The catalyst composition of any one of the preceding claims consisting essentially of at least one non-noble metal component of Group VIII, at least two metal components of Group VIB, and at least 1% by weight of the combustible binder material.

Four.

The catalyst composition of any one of the preceding claims, wherein the non-noble metal component of Group VIII comprises cobalt, nickel, or iron.

5.

The catalyst composition of claim 4, wherein the nickel and cobalt make up at least 50% by weight of the non-noble metal components of Group VIII, preferably at least 70% by weight, more preferably at least 90% by weight, much more preferably almost all non-noble metal components of Group VIII, calculated as oxides.

6.

The catalyst composition of any one of the preceding claims, wherein the metal component of Group VIB comprises at least two of molybdenum, tungsten, and chromium.

7.

The catalyst composition of claim 6, wherein molybdenum and tungsten make up at least 50% by weight of the Group VIB metal components, preferably at least 70% by weight, more preferably at least 90% by weight , much more preferably substantially all the metal components of Group VIB, calculated as oxides.

8.

The catalyst composition of any one of the preceding claims, wherein the organic polymer is selected from the group consisting of polyacrylonitriles, bakelite, polyamides, polyurethanes, cellulose and derivatives thereof, hemicellulosic materials, polyfurfuryl alcohol, styrene-divinylbenzene copolymers , phenol resins, furan resins, polyimide resins, polyphenylene resins, phenolic foams, and polyurethane foams, and mixtures thereof.

9.

The catalyst composition of any one of the preceding claims, wherein at least part of the metal components is in sulfur form.

10.

A process for preparing a catalyst composition according to any one of the preceding claims, said process comprising contacting at least one metal component of Group VIII with at least two metal components of Group VIB in the presence of a protic liquid, wherein the binder Fuel is added before, during and / or after contact of the metal components.

eleven.

The process of claim 10, wherein the contact of the metal components comprises combining and reacting the metal components to form a precipitate.

12.

The process of claim 10, wherein the contact of the metal components comprises combining and reacting the metal components in the presence of a protic liquid, with at least one of the metal components remaining at least partially in the solid state during said process.

13.

The process of any one of claims 10-12 wherein, if a precursor of the combustible binder is present, the precursor becomes a combustible binder after the addition.

14.

The process of claim 13, wherein the precursor of the fuel binder is converted into the fuel binder by pyrolysis in an inert atmosphere at a temperature in the range of 300 ° -600 ° C.

fifteen.

The process of any one of claims 10-14, wherein the fuel binder or the fuel binder precursor is added in a liquid form, preferably in the form of a solution.

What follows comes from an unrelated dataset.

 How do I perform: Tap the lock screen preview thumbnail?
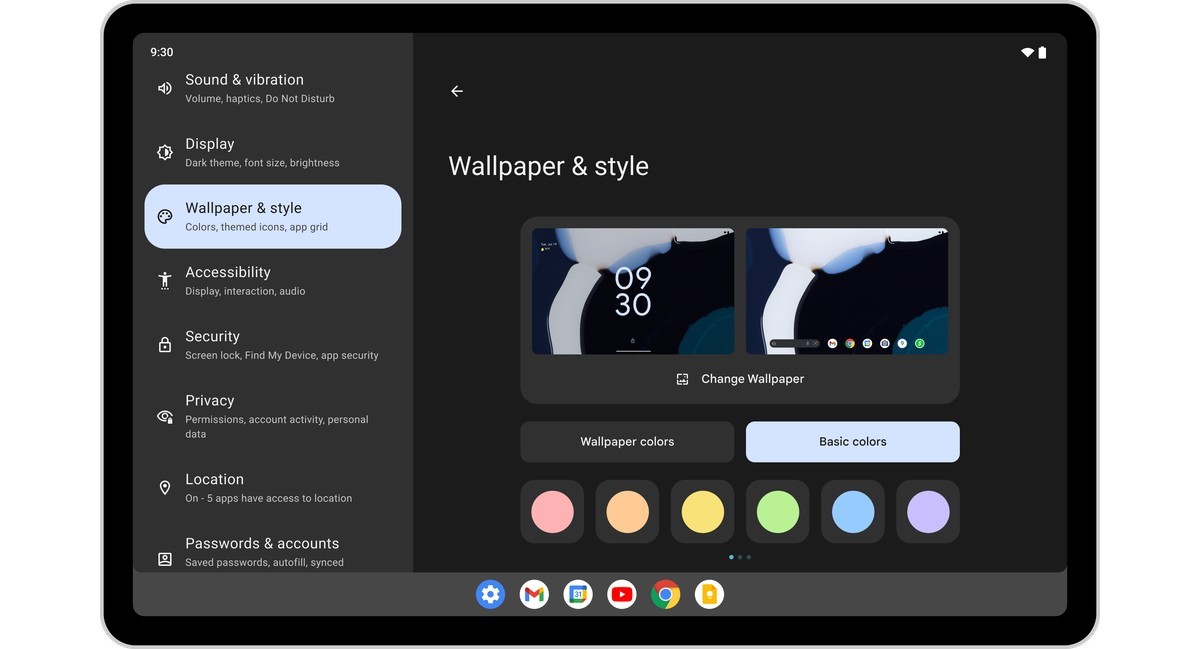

16. The process of any one of claims 10-15 further comprising a sulfurization step.

17.

Use of the catalyst composition of any of claims 1-9 for the hydroprocessing of hydrocarbon feedstocks.

18.

A process for recycling a catalyst according to any one of claims 1-9,

10 said process comprising thermally treating the catalyst composition in an oxygen-containing atmosphere at a temperature of at least 300 ° C.